Most container debugging assumes overlay2 paths.
Performance benefits are marginal for typical homelab workloads.

Reserve the ZFS driver for use cases like CI farms with extreme container churn where the dedup-friendly cloning matters.

Docker daemon configuration¶

Confirm overlay2:

docker info | grep "Storage Driver"
# Storage Driver: overlay2

/etc/docker/daemon.json for this build:

{
  "storage-driver": "overlay2",
  "log-driver": "json-file",
  "log-opts": {
    "max-size": "10m",
    "max-file": "3"
  }
}

If the box later runs out of space on /, you can move /var/lib/docker to a dedicated location (still on ext4 for the storage driver, not on ZFS):

# stop docker
sudo systemctl stop docker
sudo rsync -aHAX /var/lib/docker/ /opt/docker/
# Edit daemon.json: "data-root": "/opt/docker"
sudo systemctl start docker

Don't try to put data-root on a ZFS dataset while keeping storage-driver=overlay2. Overlay-on-ZFS has known issues (kernel overlay isn't supported on ZFS as a lower-layer filesystem in many kernel versions). If you ever need Docker data on ZFS, switch the storage driver to zfs.

Per-service ZFS datasets¶

The recommended structure:

tank/
+-- containers/
    +-- pihole/           # Pi-hole config + DBs
    +-- traefik/          # Traefik config + ACME cert state
    +-- authentik/        # Authentik DB / media
    +-- homepage/         # Homepage config
    +-- uptime-kuma/      # Uptime Kuma data
+-- nextcloud-data/       # Nextcloud user files (separate from container state)
+-- nextcloud-app/        # Nextcloud config / apps / themes
+-- db/
    +-- postgres/         # used by Authentik etc.
    +-- mariadb/
+-- media/                # Plex / Jellyfin library
+-- ai/                   # Ollama / model files

Create with appropriate properties — see Datasets.

Compose patterns¶

Bind mount into ZFS¶

services:
  uptime-kuma:
    image: louislam/uptime-kuma:1
    container_name: uptime-kuma
    restart: unless-stopped
    ports:
      - "127.0.0.1:3001:3001"
    volumes:
      - /mnt/tank/containers/uptime-kuma:/app/data

The bind mount is just a host path. ZFS handles the rest (compression, snapshots, etc.).
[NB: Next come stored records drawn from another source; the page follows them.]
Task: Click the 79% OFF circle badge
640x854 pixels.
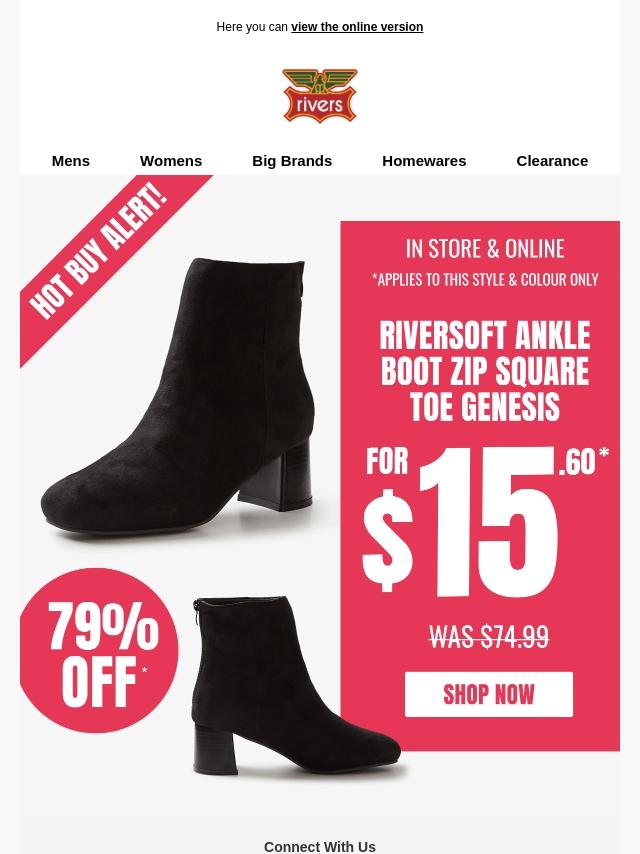Action: (x=98, y=650)
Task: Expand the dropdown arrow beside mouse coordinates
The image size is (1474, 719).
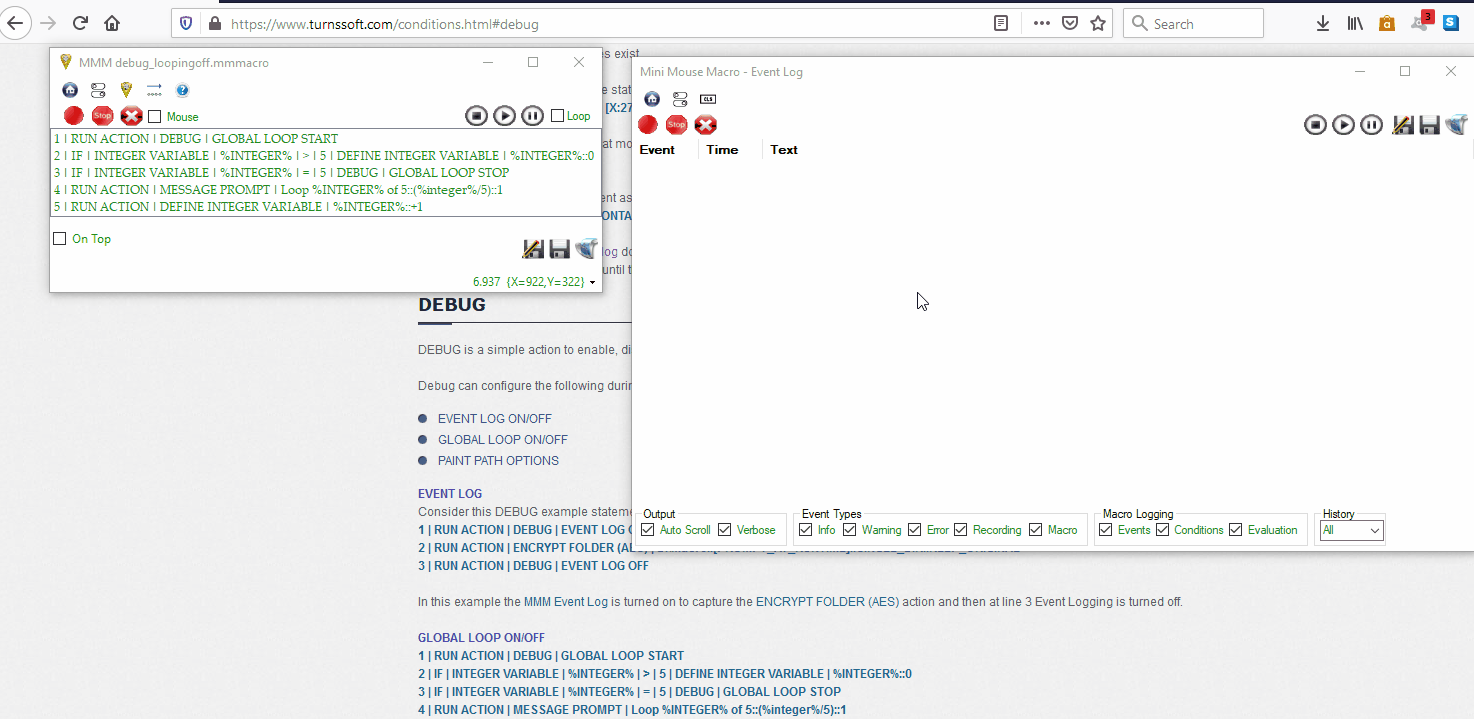Action: pos(593,283)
Multi-volume service (Nextcloud)¶

services:
  nextcloud:
    image: nextcloud:31-apache
    container_name: nextcloud
    restart: unless-stopped
    volumes:
      - /mnt/tank/nextcloud-app:/var/www/html             # app code + config
      - /mnt/tank/nextcloud-data:/var/www/html/data        # user data
    # ...

Splitting nextcloud-app and nextcloud-data is deliberate:

nextcloud-data is the snapshot-critical, replication-critical dataset.
nextcloud-app changes during app upgrades but is recoverable by reinstalling the container.
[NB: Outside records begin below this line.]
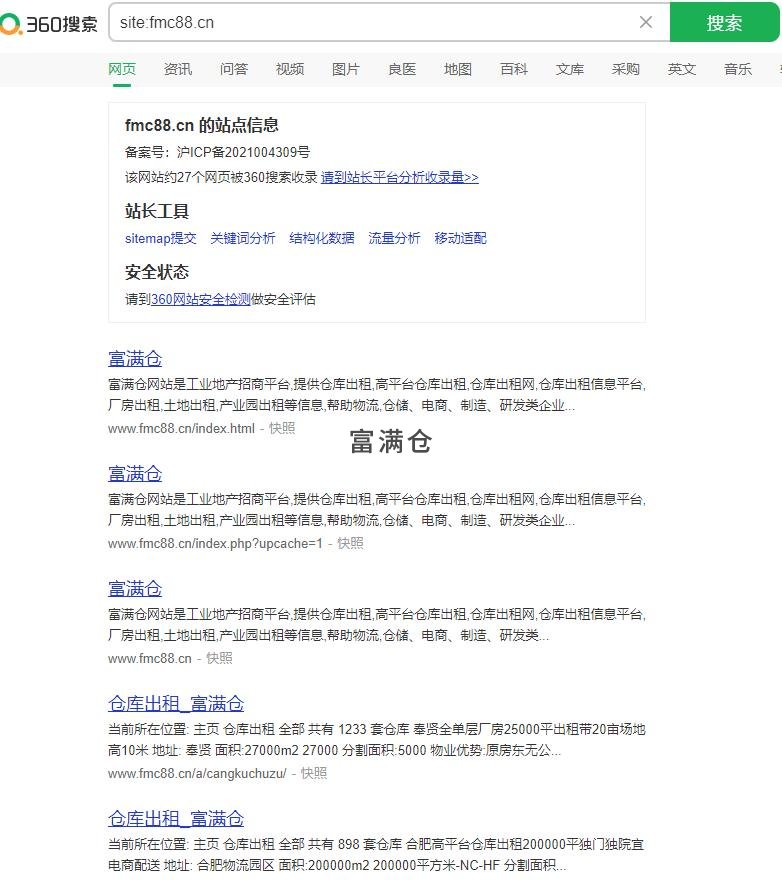The image size is (782, 882).
Task: View 快照 for www.fmc88.cn/index.html result
Action: pos(282,429)
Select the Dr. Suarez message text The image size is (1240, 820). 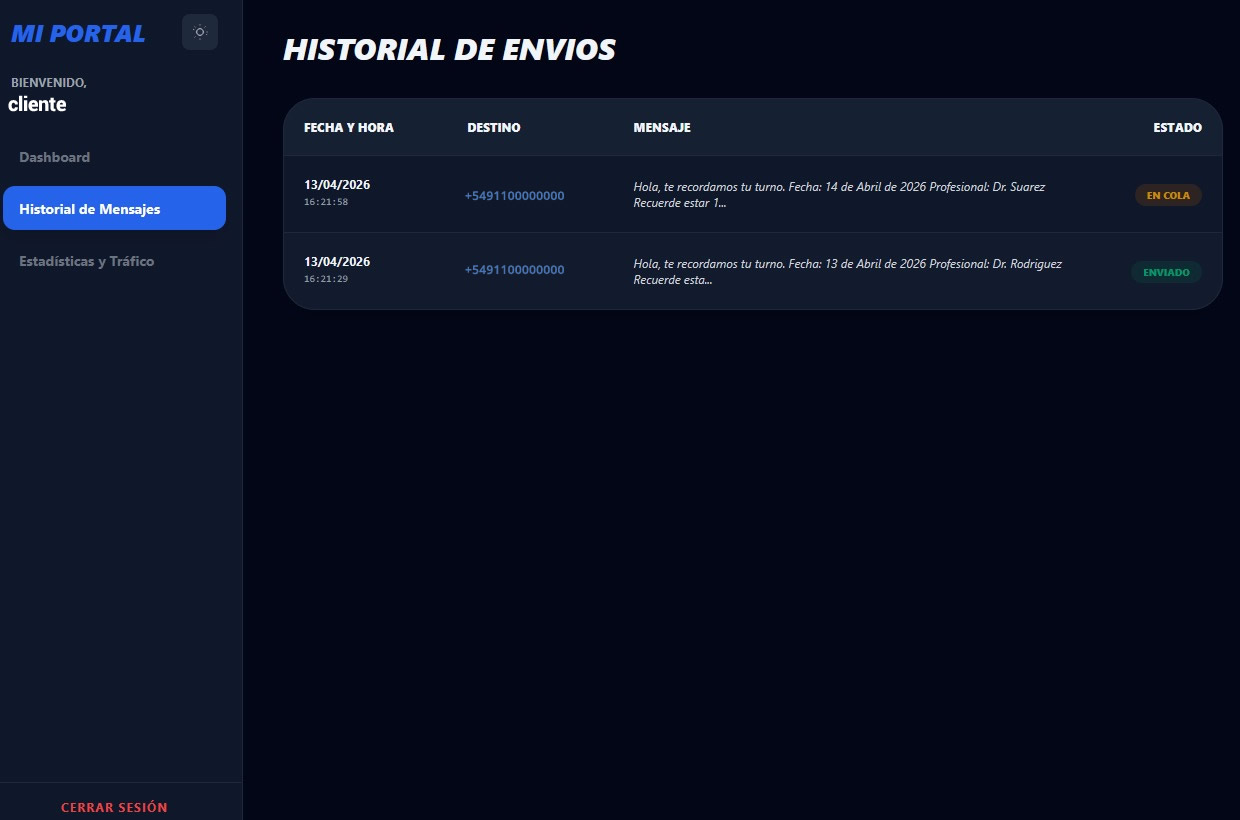click(839, 195)
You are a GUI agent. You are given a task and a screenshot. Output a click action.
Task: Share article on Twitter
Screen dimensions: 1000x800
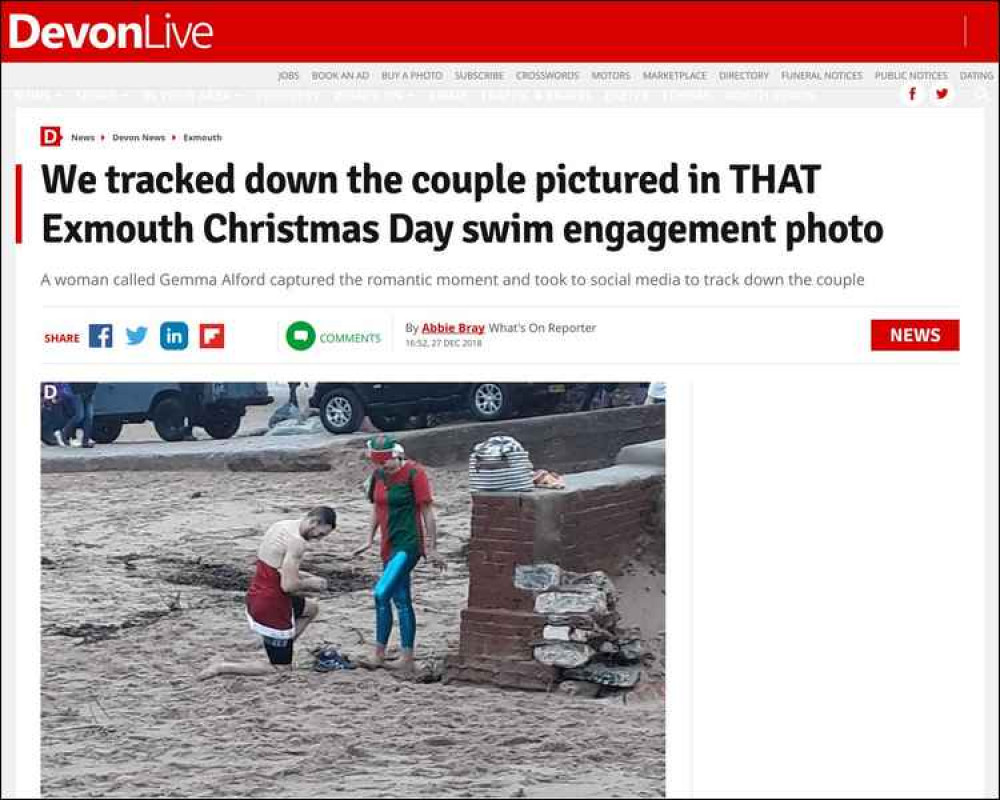point(136,336)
This split lets you set different snapshot retention per dataset (frequent for data, weekly for app).

Database container¶

services:
  postgres:
    image: postgres:16-alpine
    container_name: postgres-authentik
    restart: unless-stopped
    volumes:
      - /mnt/tank/db/postgres:/var/lib/postgresql/data
    environment:
      POSTGRES_USER: authentik
      POSTGRES_PASSWORD: ${POSTGRES_PASSWORD}
      POSTGRES_DB: authentik

For Postgres specifically, set the bind-mount target's dataset to recordsize=16K and don't set sync=disabled (Postgres relies on fsync). Optionally primarycache=metadata if the DB is bigger than ARC and you want to avoid double-caching.

Recordsize per workload — the cheat-sheet¶

What to set on each bind-mount target:

Dataset	Recordsize	Compression	Notes
`tank/containers/*`	128 K (default)	`lz4`	Default is fine for most.
`tank/db/postgres`	16 K	`lz4`	Match Postgres page size.
`tank/db/mariadb`	16 K	`lz4`	Match MariaDB InnoDB page size.
`tank/nextcloud-data`	128 K	`lz4`	Mixed file sizes; default works.
`tank/nextcloud-app`	128 K	`lz4`	Code/config; default works.
`tank/media`	1 M	`lz4`	Large sequential reads.
`tank/ai`	1 M	`off`	GGUF/safetensors already compressed; skip the test.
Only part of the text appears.